» Problem statement:
Copy the records that follow exactly, leaving nothing out.

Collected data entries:

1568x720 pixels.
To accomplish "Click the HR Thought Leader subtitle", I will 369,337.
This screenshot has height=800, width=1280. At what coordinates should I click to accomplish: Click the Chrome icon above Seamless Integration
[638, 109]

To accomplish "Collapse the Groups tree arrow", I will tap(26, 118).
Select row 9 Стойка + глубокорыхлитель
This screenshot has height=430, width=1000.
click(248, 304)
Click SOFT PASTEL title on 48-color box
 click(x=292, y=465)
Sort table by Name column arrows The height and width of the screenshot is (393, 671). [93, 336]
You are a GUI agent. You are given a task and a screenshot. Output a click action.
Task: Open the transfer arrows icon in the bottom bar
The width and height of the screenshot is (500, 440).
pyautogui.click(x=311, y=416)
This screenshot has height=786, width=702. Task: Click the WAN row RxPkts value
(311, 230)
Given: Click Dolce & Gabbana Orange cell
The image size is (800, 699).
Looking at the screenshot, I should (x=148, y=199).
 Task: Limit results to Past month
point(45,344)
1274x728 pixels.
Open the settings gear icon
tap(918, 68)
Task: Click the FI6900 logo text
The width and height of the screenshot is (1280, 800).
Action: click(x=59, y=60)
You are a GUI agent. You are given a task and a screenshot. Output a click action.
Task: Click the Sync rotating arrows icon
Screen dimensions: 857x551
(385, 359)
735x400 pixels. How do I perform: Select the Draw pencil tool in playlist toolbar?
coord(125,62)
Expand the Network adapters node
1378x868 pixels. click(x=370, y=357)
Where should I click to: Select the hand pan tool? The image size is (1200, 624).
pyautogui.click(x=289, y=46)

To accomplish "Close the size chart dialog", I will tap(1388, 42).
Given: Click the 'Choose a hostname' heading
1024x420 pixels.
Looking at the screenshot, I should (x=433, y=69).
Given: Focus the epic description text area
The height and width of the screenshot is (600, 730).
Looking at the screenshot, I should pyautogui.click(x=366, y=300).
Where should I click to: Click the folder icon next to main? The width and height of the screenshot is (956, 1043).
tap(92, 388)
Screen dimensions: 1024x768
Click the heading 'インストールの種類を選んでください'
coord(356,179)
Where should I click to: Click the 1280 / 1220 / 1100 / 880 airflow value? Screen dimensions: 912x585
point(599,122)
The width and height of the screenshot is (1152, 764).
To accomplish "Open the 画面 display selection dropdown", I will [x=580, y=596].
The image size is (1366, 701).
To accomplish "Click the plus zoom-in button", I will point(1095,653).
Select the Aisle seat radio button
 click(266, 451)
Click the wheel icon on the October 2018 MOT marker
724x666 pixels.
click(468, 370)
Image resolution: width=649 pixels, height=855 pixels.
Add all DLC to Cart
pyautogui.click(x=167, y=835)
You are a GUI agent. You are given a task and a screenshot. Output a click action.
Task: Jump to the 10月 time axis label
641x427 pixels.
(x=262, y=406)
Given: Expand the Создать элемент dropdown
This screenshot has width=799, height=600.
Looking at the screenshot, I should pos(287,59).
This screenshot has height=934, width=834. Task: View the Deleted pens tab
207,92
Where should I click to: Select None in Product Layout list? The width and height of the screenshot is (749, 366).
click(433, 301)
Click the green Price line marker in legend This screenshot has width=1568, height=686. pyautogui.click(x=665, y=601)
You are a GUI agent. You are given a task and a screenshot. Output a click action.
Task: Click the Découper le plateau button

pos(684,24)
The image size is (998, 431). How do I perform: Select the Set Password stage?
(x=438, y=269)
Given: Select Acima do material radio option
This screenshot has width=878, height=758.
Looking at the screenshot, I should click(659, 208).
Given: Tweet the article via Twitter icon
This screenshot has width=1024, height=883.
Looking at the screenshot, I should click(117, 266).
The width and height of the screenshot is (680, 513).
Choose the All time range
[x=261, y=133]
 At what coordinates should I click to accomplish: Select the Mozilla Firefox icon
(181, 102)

» Result for this task:
1568x720 pixels.
To accomplish "Click the HR Thought Leader subtitle", I will 369,337.
This screenshot has height=800, width=1280. At what coordinates should I click to accomplish: Click the Chrome icon above Seamless Integration
[638, 109]

To accomplish "Collapse the Groups tree arrow", I will tap(26, 118).
Select row 9 Стойка + глубокорыхлитель
This screenshot has height=430, width=1000.
click(248, 304)
Click SOFT PASTEL title on 48-color box
 click(x=292, y=465)
Sort table by Name column arrows The height and width of the screenshot is (393, 671). [93, 336]
You are a GUI agent. You are given a task and a screenshot. Output a click action.
Task: Open the transfer arrows icon in the bottom bar
The width and height of the screenshot is (500, 440).
pyautogui.click(x=311, y=416)
This screenshot has height=786, width=702. Task: Click the WAN row RxPkts value
(311, 230)
Given: Click Dolce & Gabbana Orange cell
The image size is (800, 699).
Looking at the screenshot, I should (x=148, y=199).
 Task: Limit results to Past month
point(45,344)
1274x728 pixels.
Open the settings gear icon
tap(918, 68)
Task: Click the FI6900 logo text
The width and height of the screenshot is (1280, 800).
Action: click(x=59, y=60)
You are a GUI agent. You are given a task and a screenshot. Output a click action.
Task: Click the Sync rotating arrows icon
Screen dimensions: 857x551
(385, 359)
735x400 pixels. How do I perform: Select the Draw pencil tool in playlist toolbar?
coord(125,62)
Expand the Network adapters node
1378x868 pixels. click(x=370, y=357)
Where should I click to: Select the hand pan tool? The image size is (1200, 624).
pyautogui.click(x=289, y=46)

To accomplish "Close the size chart dialog", I will tap(1388, 42).
Given: Click the 'Choose a hostname' heading
1024x420 pixels.
Looking at the screenshot, I should (x=433, y=69).
Given: Focus the epic description text area
The height and width of the screenshot is (600, 730).
Looking at the screenshot, I should pyautogui.click(x=366, y=300).
Where should I click to: Click the folder icon next to main? The width and height of the screenshot is (956, 1043).
tap(92, 388)
Screen dimensions: 1024x768
Click the heading 'インストールの種類を選んでください'
coord(356,179)
Where should I click to: Click the 1280 / 1220 / 1100 / 880 airflow value? Screen dimensions: 912x585
point(599,122)
The width and height of the screenshot is (1152, 764).
To accomplish "Open the 画面 display selection dropdown", I will [x=580, y=596].
The image size is (1366, 701).
To accomplish "Click the plus zoom-in button", I will point(1095,653).
Select the Aisle seat radio button
 click(266, 451)
Click the wheel icon on the October 2018 MOT marker
724x666 pixels.
click(468, 370)
Image resolution: width=649 pixels, height=855 pixels.
Add all DLC to Cart
pyautogui.click(x=167, y=835)
You are a GUI agent. You are given a task and a screenshot. Output a click action.
Task: Jump to the 10月 time axis label
641x427 pixels.
(x=262, y=406)
Given: Expand the Создать элемент dropdown
This screenshot has width=799, height=600.
Looking at the screenshot, I should pos(287,59).
This screenshot has height=934, width=834. Task: View the Deleted pens tab
207,92
Where should I click to: Select None in Product Layout list? The width and height of the screenshot is (749, 366).
click(433, 301)
Click the green Price line marker in legend This screenshot has width=1568, height=686. pyautogui.click(x=665, y=601)
You are a GUI agent. You are given a task and a screenshot. Output a click action.
Task: Click the Découper le plateau button

pos(684,24)
The image size is (998, 431). How do I perform: Select the Set Password stage?
(x=438, y=269)
Given: Select Acima do material radio option
This screenshot has width=878, height=758.
Looking at the screenshot, I should click(659, 208).
Given: Tweet the article via Twitter icon
This screenshot has width=1024, height=883.
Looking at the screenshot, I should click(117, 266).
The width and height of the screenshot is (680, 513).
Choose the All time range
[x=261, y=133]
 At what coordinates should I click to accomplish: Select the Mozilla Firefox icon
(181, 102)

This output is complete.